Приказы отдавать легко, да сознание наше не всегда подчиняется. И выскочил совершенно никчемный чертик-вопрос: что находится в сумочке у Тани? «Если она ушла, значит, я прошляпил и вообще напрасно отодвигаю девушку на второй план».
Таня не ушла, за столом появились Зинич и Кружнев, команда оказалась в полном составе.
– Здравия желаю! – Толик встал, щелкнул каблуками.
– Можете сидеть, – серьезно ответил Гуров, увидел, что сумка Тани висит на спинке стула, и, занимая свое место, отстранил сумку, якобы она ему помешала.
Таня подняла на него спокойный взгляд, укоризненно покачала головой, как бы говоря: кончайте ваши штучки, ничего в моей сумке интересного нет.
– Ошибся и ошибся, живой человек, – ответил Гуров вслух; кроме Тани, никто ничего не понял.
– На твоей работе ошибаться нельзя, – сказала Майя.
– Оставь меня в покое, я в отпуске, – миролюбиво ответил Гуров.
– Вы-то в отпуске, – Кружнев смотрел воинственно, – а милиция творит безобразия. Газеты пишут, прокуратура арестовывает, а вы все продолжаете. Зачем ни в чем не повинную девушку допрашивали? Вчера ночью к ней домой приезжали.
Гуров услышал какой-то тревожный звонок, напрягся, но не сориентировался, что так задело и насторожило, – мешало общее внимание. Артеменко, Майя и Кружнев наблюдали за ним открыто, Таня и Зинич смотрели исподволь, все чего-то ждали.
– Будете приставать, я уйду, – раздраженно ответил Гуров. – Я потому и не признавался, где работаю, чтобы не отвечать за все грехи человеческие. А ты, Леонид Тимофеевич, не изображай рыцаря печального образа. Спросили, где находился, ответь, не морочь людям голову. – Он посмотрел в злое лицо Кружнева, на его плотно сжатые тонкие губы и подумал: «А чего ты действительно не сказал, упирался, будто сопливый юнец, которого уличили в непристойном занятии?»
– Я знаю, когда и что говорить, прошу не поучать.

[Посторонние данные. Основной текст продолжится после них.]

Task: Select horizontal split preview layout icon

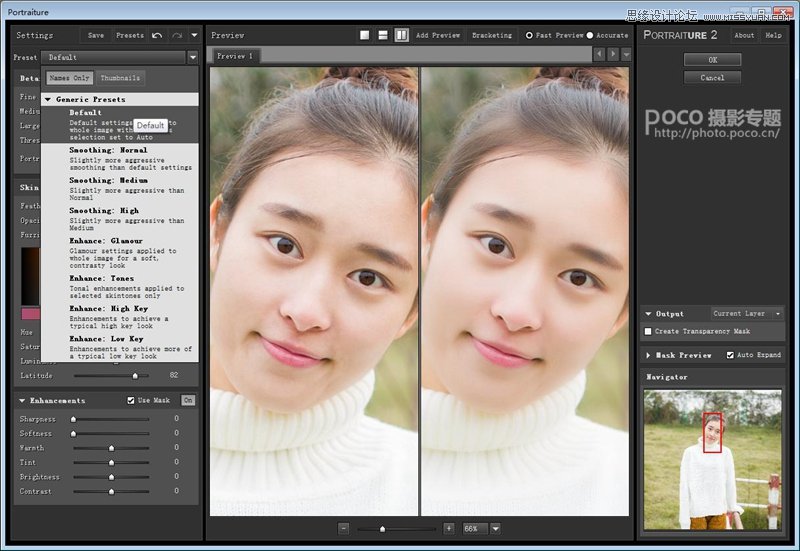Action: [x=383, y=35]
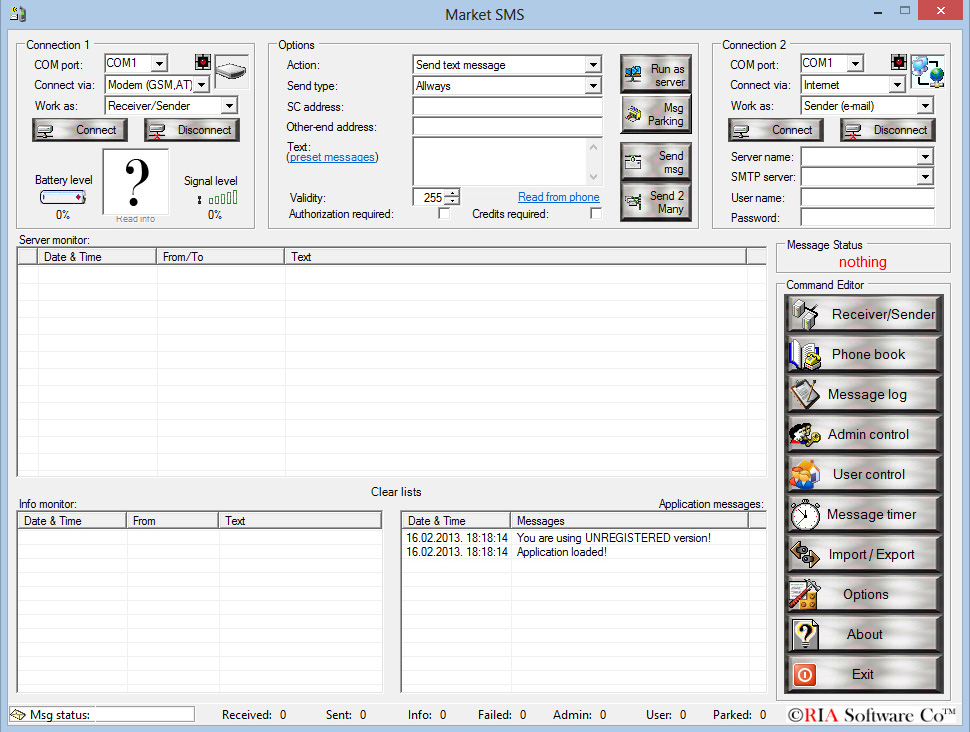Enable the Authorization required checkbox
The height and width of the screenshot is (732, 970).
(x=442, y=212)
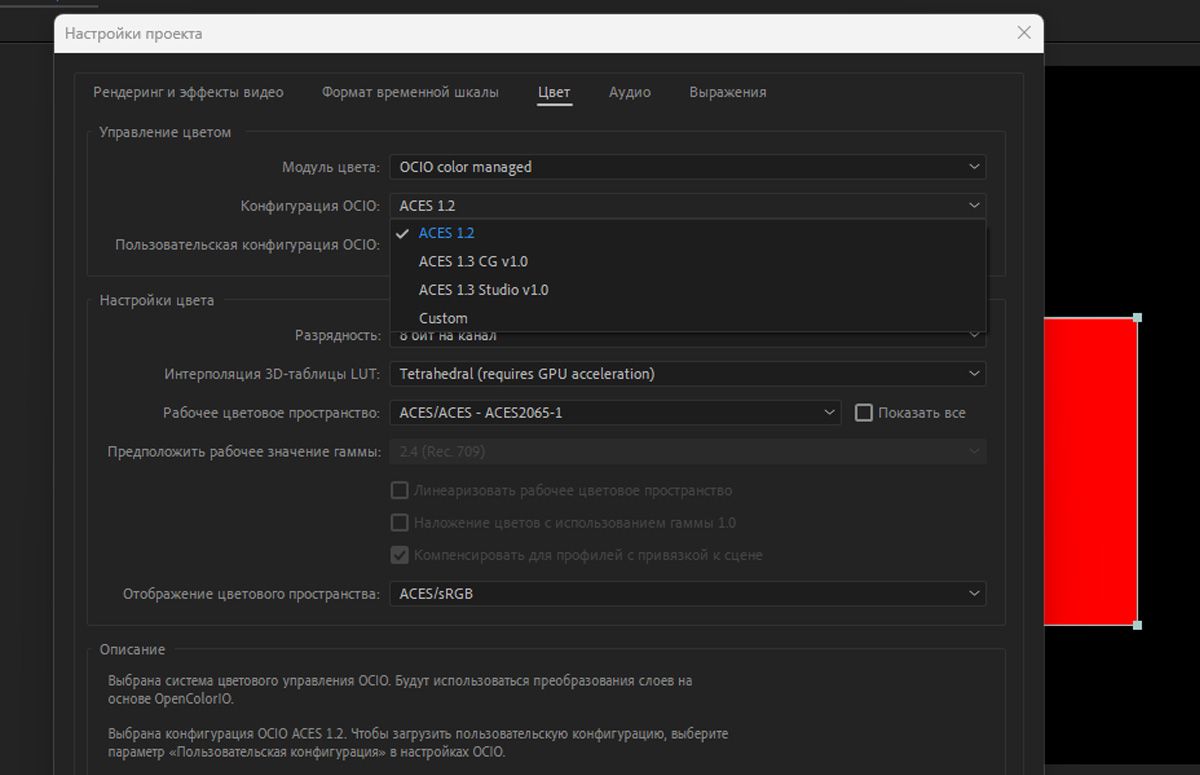Select the checked ACES 1.2 option
The image size is (1200, 775).
pyautogui.click(x=446, y=233)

– Знаешь, и молодец, сменим пластинку. – Гуров перевел взгляд на Толика, подмигнул: – Девушки меня тут за невнимание осуждали, даже на Владимира Никитовича, галантного кавалера, напраслину возвели. А ты, молодой герой, ну-ка ответь общественности, кого нынче в начале двенадцатого поджидал на главной аллее? Таня, Майя, вот вам вопиющий пример верности: дождь, ветер, а Толик часами ждет прекрасную незнакомку…
– Чего зря говоришь, какими часами? – возмутился Толик. – Ждал приятеля несколько минут.
– А вы хоть и в отпуске, а за людьми подглядываете. – Кружнев криво улыбнулся.
Он нарывается на скандал, с какой целью? Куда подевался жалкий человечек, соглашающийся всегда и во всем? Гуров жестом остановил пытавшегося вмешаться Артеменко. Неприятно, конечно, однако придется нахамить, иначе не разберешь: возмущен Кружнев или комедию ломает.
– Простите, Леонид Тимофеевич, я знакомства с вами не искал, к столу не приглашал. Я вам неприятен? Свободные места есть, сядьте в уголке и пейте красненькое.
Таня взяла Гурова под руку, прижалась плечом, как бы прося успокоиться.